In just 2017, North Carolina, North Dakota, South Dakota, Oklahoma, and Tennessee passed legislation attempting to quash public protest and free speech, including those speaking out against the construction of unwanted and unneeded pipeline infrastructure. Under these laws, penalties for protest include years in prison and thousands of dollars in fines. Not only do the laws apply to people exercising their free speech rights, but they can also apply to journalists seeking to report on the protests. The un-Amerian agenda is being advanced by pipeline corporations, conservative think tanks, and pro-fossil fuel politicians, and it’s showing no sign of slowing down. According to the National Lawyers Guild, 58 anti-protest bills have been proposed in 31 states as of February 2018.

In addition to the five states where provisions have already passed, the states where new bills are being considered include: Alabama, Arizona, Georgia, Illinois, Iowa, Kentucky, Louisiana, Massachusetts, Michigan, Minnesota, Missouri, North Carolina, Ohio, Pennsylvania, Virginia, Washington, Wisconsin. (For a map with details, see the National Lawyers Guild analysis.)

President Trump has jumped into the fray with his support — both in using his words to lambast protestors, but also issuing Executive Order 13809 reinstating a program to transfer surplus military equipment to police departments across the country, providing access to these tools of war that can be used in response and reaction to nonviolent civil protest.

When it comes to dirty fossil fuels, government needs to start listening to the protestors and stop trying to silence us. Our climate is changing, and dirty fossil fuels are largely responsible. If we want to protect future generations, we need to get on a clean energy path, today, immediately, NOW.

For those whose focus is closer to home, extreme energy practices are transforming our once safe residential communities and public lands into unhealthy and polluted industrial landscapes fraught with increasing perils to our daily lives. Every pipeline brings with it a cut across the landscape. Farms, forests, residential communities, pristine waterways, and productive wetlands all must give way when a pipeline comes through.

Property owners who don’t want to host to a high pressure pipeline that could explode, harming their families, have no choice in the matter when we are talking about interstate pipelines regulated by the Federal Energy Regulatory Commission. That is because as soon as FERC approves such a pipeline (pretty much a foregone conclusion given that FERC’s commissioners have only said no to one pipeline ever), the pipeline company gets the power of eminent domain and is legally allowed to force their pipelines on unwilling homeowners.

Exercise 1 —
Summarize the piece on anti-protest laws and pipelines in two sentences.
Exercise 2 —
Write the next paragraph of the piece on anti-protest laws and pipelines, following on from its final sentence.

Provided material —
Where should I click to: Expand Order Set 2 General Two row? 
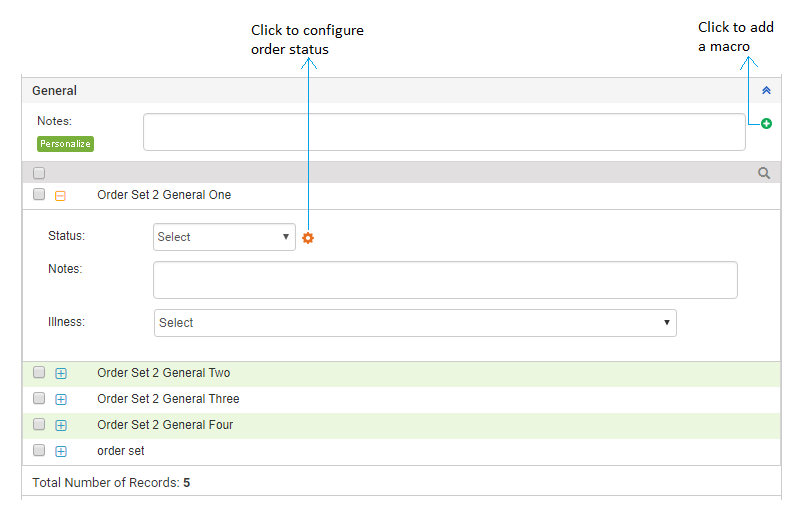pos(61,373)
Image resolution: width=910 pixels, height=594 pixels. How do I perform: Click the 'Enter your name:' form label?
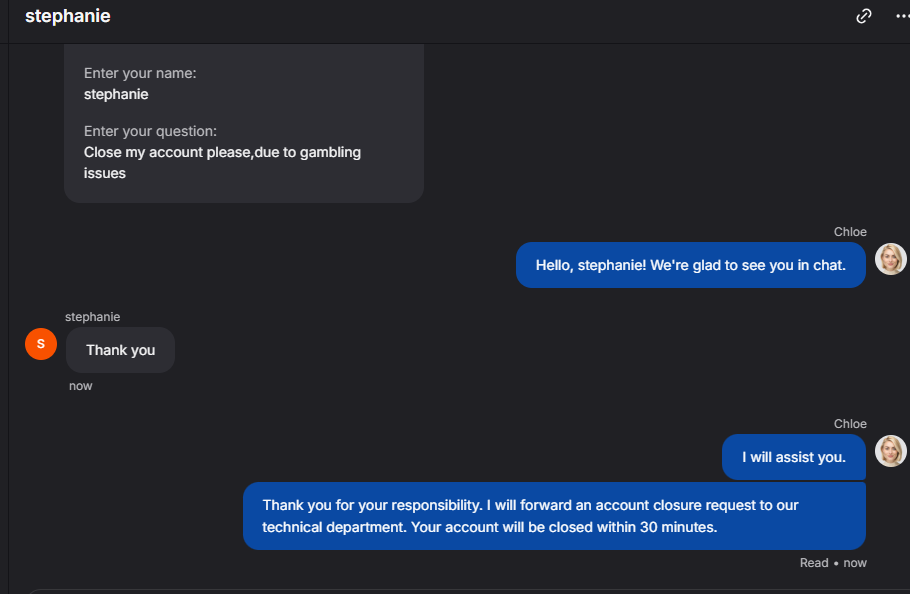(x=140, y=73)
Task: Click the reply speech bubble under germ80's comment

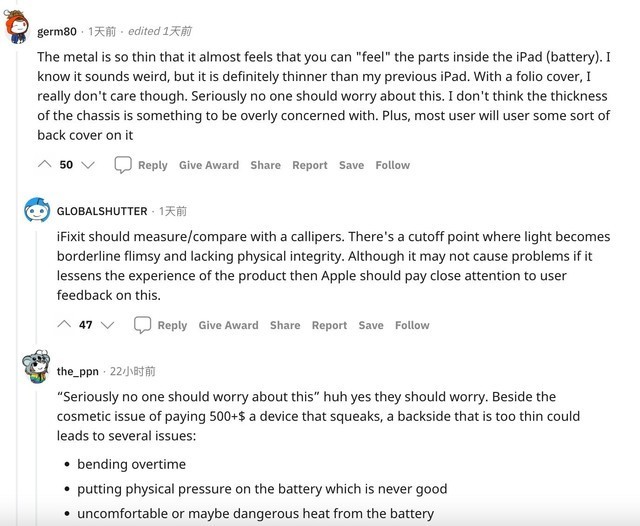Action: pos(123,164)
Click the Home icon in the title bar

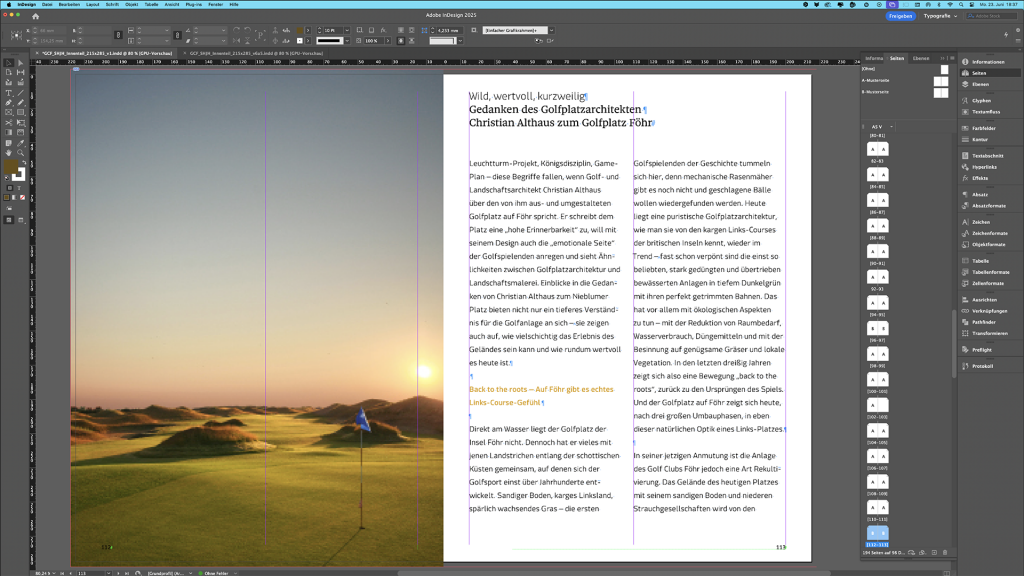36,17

Your response 1 —
In 2017, five states passed laws that penalize protest, including protest against pipeline construction, with prison time and fines that can also apply to journalists, and by February 2018 58 anti-protest bills had been proposed in 31 states. The piece argues that government should listen to protestors and shift to clean energy, because pipelines cut through farms, forests and communities, and FERC approval gives pipeline companies eminent domain over unwilling homeowners.

Your response 2 —
For Carla in New Jersey this means that while she has solar panels to power her home and farm, she will now be forced to host to a fracked gas pipeline from which she will never benefit.

For families forced to live next to a pipeline not only is the daily fear of harm ever present but, accidents, incidents and explosions do happen. As I recount in my new book, The Green Amendment:

On April 29, 2016, James Baker was at home in Salem Township, Pennsylvania, nursing an ankle injury. Shortly after his wife left for work, his house exploded. Literally exploded. James couldn’t maneuver too quickly, but he managed to hobble outside. A Good Samaritan spotted him from a distance and dragged him away from the nightmarish scene. James’s clothes were burning, irreparably damaging his skin. Toxic smoke he inhaled caused his insides to burn as well. He suffered extensive damage to every part of his body.

We need a sensible and sustainable energy future, one that puts America at the forefront of developing and constructing sustainable energy technologies like solar, wind, and geothermal. We need to support the next generation of energy technologies created from home-grown thinkers right here in the U.S.

And we need to respect the right of people, here in the United States, to speak up and speak out when they see environmental and social violence being unfairly inflicted on themselves, their friends, their neighbors, and our nation.